With all of them having watched the ABC Television mini-series, “Roots,” each visitor proved as curious as the next. Then, there are those who come to learn about the history and culture of the natives.

Up until her death in 2004, Binta Kinteh served as host to all tourists, not taking any money for the regular pilgrimage there. Many would sleep outside of the family’s home in Juffureh and today, nearly 40 years after the book and mini-series, many still do.

“Our goal is to bring together African Americans from the Diaspora, Caribbean and Africans to keep our stories beyond Black History Month. We should pass on these stories to the next generation,” Jatta said.

He says Kunta Kinteh Island in Gambia will be a permanent place of healing and reconciliation. A vision he also has for Annapolis.

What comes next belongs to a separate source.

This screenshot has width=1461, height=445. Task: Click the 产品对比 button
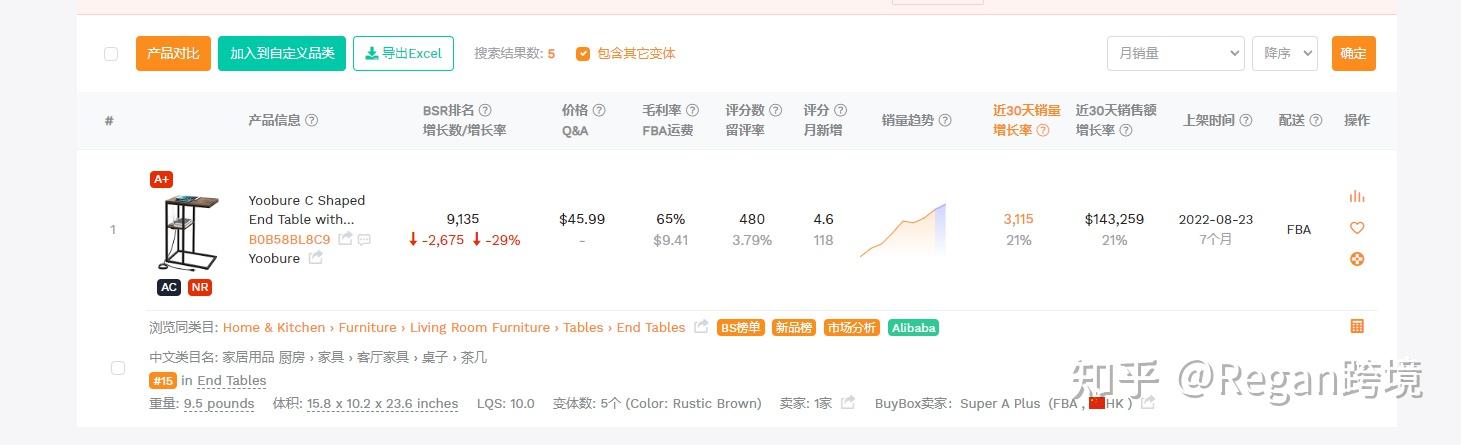click(x=173, y=54)
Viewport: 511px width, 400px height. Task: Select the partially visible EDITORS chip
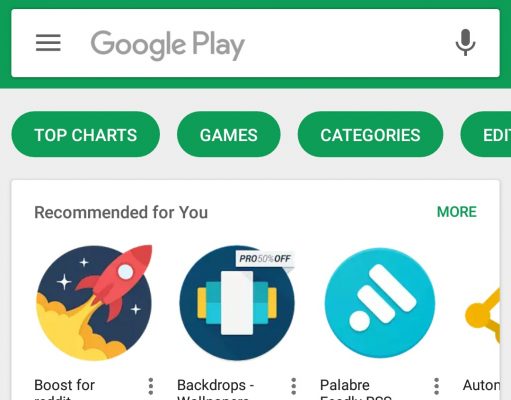tap(486, 134)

The Kunta Kinteh Family Foundation includes all of the descendants of the late slave and the foundation is active in Gambia and the United States. The foundation seeks to improve the lives of those in the West African village by building a strong infrastructure and providing better opportunities for tourism. Plans also include building a research center to help provide clean drinking water for those in Juffureh and to support school children and, hopefully, to build a health care center.

“We want to help beneficiaries with schools, safe drinking water and medical help,” Jatta said. “Connecting African Americans would be accomplished by taking a trip to the Gambia. We will have a symposium to address questions. Some Africans have them about African Americans. Some African Americans ask me things such as, ‘Did Africans sell their own people?’ I’m not saying we can forget what happened in the past, but we can also move on and look forward to the future. It will help the next generation and give them something to tell their kids.”